Le sue linee chitarristiche sono un flusso di coscienza, come il dripping di un Jackson Pollock sulla tela imbastita dalla batteria potentissima di Will Calhoun e dal basso di Muzz Skillings, e in questo turbinio senti il groove micidiale dei Parliament, ma anche il punk dei Gang of Four e dei Clash, l’eredità del CBGB e il sound metropolitano dei Talking Heads.
Vengo conquistato in pieno e da lì rimango innamorato perso di quel sound e di quel discorso. Son venuti altri album, sempre riusciti e premiati dalla critica ma meno facili per il grande pubblico. Dopo l’acclamato Time’s Up (1991) e il durissimo e inesorabile Stain (1993, col nuovo bassista virtuoso, Doug Wimbish) la band scompare dalla luce dei riflettori: la democrazia interna ha portato all’implosione.

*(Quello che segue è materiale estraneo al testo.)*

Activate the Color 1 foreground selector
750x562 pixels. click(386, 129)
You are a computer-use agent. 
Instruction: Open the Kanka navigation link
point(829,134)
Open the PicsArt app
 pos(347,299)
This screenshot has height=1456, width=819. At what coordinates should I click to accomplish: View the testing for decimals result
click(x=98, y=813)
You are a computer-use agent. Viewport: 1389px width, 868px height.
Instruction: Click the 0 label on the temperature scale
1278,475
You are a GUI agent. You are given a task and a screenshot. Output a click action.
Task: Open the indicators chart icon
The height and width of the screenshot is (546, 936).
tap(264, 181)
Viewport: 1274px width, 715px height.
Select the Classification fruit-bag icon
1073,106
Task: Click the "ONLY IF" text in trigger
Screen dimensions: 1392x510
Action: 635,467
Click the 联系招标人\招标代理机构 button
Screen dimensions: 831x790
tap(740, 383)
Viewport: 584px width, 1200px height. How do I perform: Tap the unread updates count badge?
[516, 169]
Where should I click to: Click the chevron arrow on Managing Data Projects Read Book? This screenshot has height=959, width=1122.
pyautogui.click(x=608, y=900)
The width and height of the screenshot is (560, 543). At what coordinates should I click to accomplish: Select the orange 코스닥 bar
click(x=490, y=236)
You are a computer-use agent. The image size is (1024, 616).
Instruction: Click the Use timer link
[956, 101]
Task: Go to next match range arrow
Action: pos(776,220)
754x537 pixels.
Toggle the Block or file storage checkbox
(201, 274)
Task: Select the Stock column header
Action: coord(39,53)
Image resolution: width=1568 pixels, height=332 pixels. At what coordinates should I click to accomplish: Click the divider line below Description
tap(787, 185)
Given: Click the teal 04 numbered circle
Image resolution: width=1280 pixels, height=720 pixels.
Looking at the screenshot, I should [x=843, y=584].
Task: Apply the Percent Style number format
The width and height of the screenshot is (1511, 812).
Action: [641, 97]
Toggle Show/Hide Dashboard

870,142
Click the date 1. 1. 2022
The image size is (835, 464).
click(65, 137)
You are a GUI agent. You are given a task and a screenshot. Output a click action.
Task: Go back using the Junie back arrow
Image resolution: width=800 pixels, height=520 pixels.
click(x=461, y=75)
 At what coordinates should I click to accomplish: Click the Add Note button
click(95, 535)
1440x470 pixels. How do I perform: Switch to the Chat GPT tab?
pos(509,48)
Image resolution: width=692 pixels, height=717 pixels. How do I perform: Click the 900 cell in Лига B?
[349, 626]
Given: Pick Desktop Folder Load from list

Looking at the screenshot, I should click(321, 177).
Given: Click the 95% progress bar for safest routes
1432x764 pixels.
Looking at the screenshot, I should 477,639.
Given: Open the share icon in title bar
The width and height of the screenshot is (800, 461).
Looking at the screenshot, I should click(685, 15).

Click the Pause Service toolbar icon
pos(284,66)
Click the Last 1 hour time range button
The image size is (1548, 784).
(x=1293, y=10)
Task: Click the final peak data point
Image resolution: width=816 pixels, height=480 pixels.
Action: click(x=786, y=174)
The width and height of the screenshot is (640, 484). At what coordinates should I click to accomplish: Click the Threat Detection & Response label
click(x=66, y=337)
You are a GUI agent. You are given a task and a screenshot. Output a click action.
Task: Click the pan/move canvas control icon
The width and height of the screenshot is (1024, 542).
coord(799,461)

Seguono anni di silenzio fino a un insperato ritorno nel 2003, con Collideoscope, album che riprende un discorso effettivamente lasciato a metà.
All’epoca scrivevo per Rolling Stone e mi arriva la proposta di intervistare Reid. Un po’ per il mio inglese, un po’ per la mancanza di tempo, un po’ perché il compito mi sembra richieda una maggiore preparazione, lascio stare, ma vedo finalmente i Living Colour dal vivo, a Trezzo. Sono sotto il palco e quando i musicisti accedono direttamente dal camerino penso a un effetto speciale, vedendo la nube che li precede. Errore: ganja pura che ci stordisce e inebria durante un concerto fenomenale, cominciato con Back in Black degli AC/DC e punteggiato da tutti i pezzi fondamentali della band, oltre a una durissima Seven Nation Army dei White Stripes, qui da noi non ancora coro da stadio.
Dopo un album interlocutorio del 2009 (The Chair in the Doorway), il silenzio, interrotto l’anno passato da un singolo, una cover di Notorious BIG, Who Shot Ya, tristemente emblematica.
E finalmente, dopo tanta attesa, a settembre 2017 arriva il nuovo album, Shade.
Che è una badilata nei denti, con la chitarra spigolosa di Reid che detta ancora legge, e basso e batteria che hanno un piglio che non trovereste in tante band di biancuzzi arrabbiati. All’attacco crunchy dei Metallica si sovrappone la sinuosità di un Prince (e tantissimo altro ancora, ovviamente), cadenzando il clangore della rabbia di una battaglia per la dignità e il rispetto che sembrava fuori tempo trent’anni fa e che oggi è più rilevante ancora, mannaggia.
L’album – va detto – non è facile, né radiofonico. Qui non c’è nulla di danzereccio, al limite il groove leggero della cover di Inner City Blues, ennesimo omaggio (a Marvin Gaye) che dà le coordinate del lavoro, così come la giustamente trasfigurata Preachin’ Blues di Robert Johnson. Del resto Corey Glover da anni andava annunciando un disco blues. Solo che qui il blues è riletto secondo la lingua arroventata di questi cinquantenni incazzati: non aspettatevi le classiche dodici battute o shuffle allegrotti. Del blues c’è lo spirito, i testi amari aggiornati alla situazione del terzo millennio, c’è l’ossessività ritmica e l’incessante lavoro delle chitarre che non si vergognano di prendersi lo spazio per dei (misurati) assoli, eloquenti nell’esprimere rabbia e dolore.
È stata un’attesa ben ripagata, insomma. E quanto è commovente, dopo anni di lavorazione, trovare un disco eccezionale quando non esistono più i negozi dove venderlo?